Толпа возмущенно загудела. Все собравшиеся уже прихлынули к лестнице, кроме разве группы, которая по-прежнему держала оборону около дверцы.
– Но какое государство, на ваш взгляд, должно напасть на Сабинянию, чтобы восстановить справедливость? Если вы предлагаете сделать это силами США, то не будет ли это, как обычно, циничным актом агрессии мирового гегемона? Не передадим ли мы после этого Сабинянию от одних олигархов другим?
Я изумился, поняв, что автором реплики был …Тошук! Он незаметно сделал знак нашей группе, сгрудившейся вокруг него, и шепнул: – Скоро полдень. Нам откроют дверь, и мы должны будем действовать быстро. – Увидев, что наши товарищи метнулись было к двери, он взволнованно замахал: – Нет, постойте! Так вы привлечете внимание.
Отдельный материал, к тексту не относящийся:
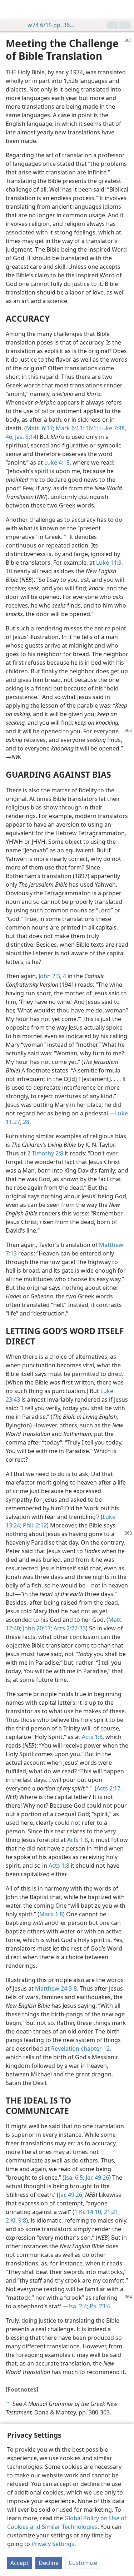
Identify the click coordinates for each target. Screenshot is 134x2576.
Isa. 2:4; (78, 2306)
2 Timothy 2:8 (45, 1153)
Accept (19, 2563)
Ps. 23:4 (99, 2306)
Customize (83, 2563)
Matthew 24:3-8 (56, 1988)
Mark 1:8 (51, 1914)
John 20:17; (36, 1628)
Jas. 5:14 (25, 437)
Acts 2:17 (108, 1788)
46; (10, 437)
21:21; (111, 2212)
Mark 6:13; (69, 428)
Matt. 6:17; (40, 428)
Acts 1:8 (92, 1737)
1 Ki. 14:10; (88, 2212)
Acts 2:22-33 (69, 1628)
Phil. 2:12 (34, 1525)
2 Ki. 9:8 (16, 2220)
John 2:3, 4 (52, 976)
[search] (125, 9)
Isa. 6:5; (74, 2177)
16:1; (91, 428)
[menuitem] (10, 9)
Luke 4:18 (57, 462)
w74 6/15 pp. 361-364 (52, 25)
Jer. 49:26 (96, 2177)
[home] (10, 9)
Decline (49, 2563)
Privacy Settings (52, 2544)
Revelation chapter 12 (80, 2048)
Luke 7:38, (112, 428)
Я не расслышал, что именно отвечала на вопрос Тошука зеленовласка. Что-то довольно складное. Видимо, провокации не были для нее неожиданностью. Неоднозначную тему США, гегемонии и военной агрессии подхватило сразу несколько голосов. В толпе начались споры, которые пыталась перекрикивать пикетчица, надеясь удержать лидерство. Между тем Тошук знаком велел нам медленно отходить к двери, которую по-прежнему блокировали несколько человек. Их вяло интервьюировал какой-то корреспондент-неудачник, не сумевший пробиться к лестнице.
– Как вы думаете, откроют ли сабинянские власти дверь при таком количестве протестующих? – спрашивал он.
– Возможно, сегодня они на это не решатся, – с наигранной бодростью отвечал коротышка с плакатом, понимавший, что первенство по привлечению внимания безнадежно оттянула группа с лестницей. – Но если они на это рискнут, мы сделаем все возможное, чтобы заставить их пропустить нас внутрь. Жестоко удерживать монополию на природу и чистый воздух, когда столько людей в Европе страдают посреди сжимающегося кольца урбанистической застройки…. – твердил он заученной скороговоркой, хотя вялый корреспондент его уже не слушал.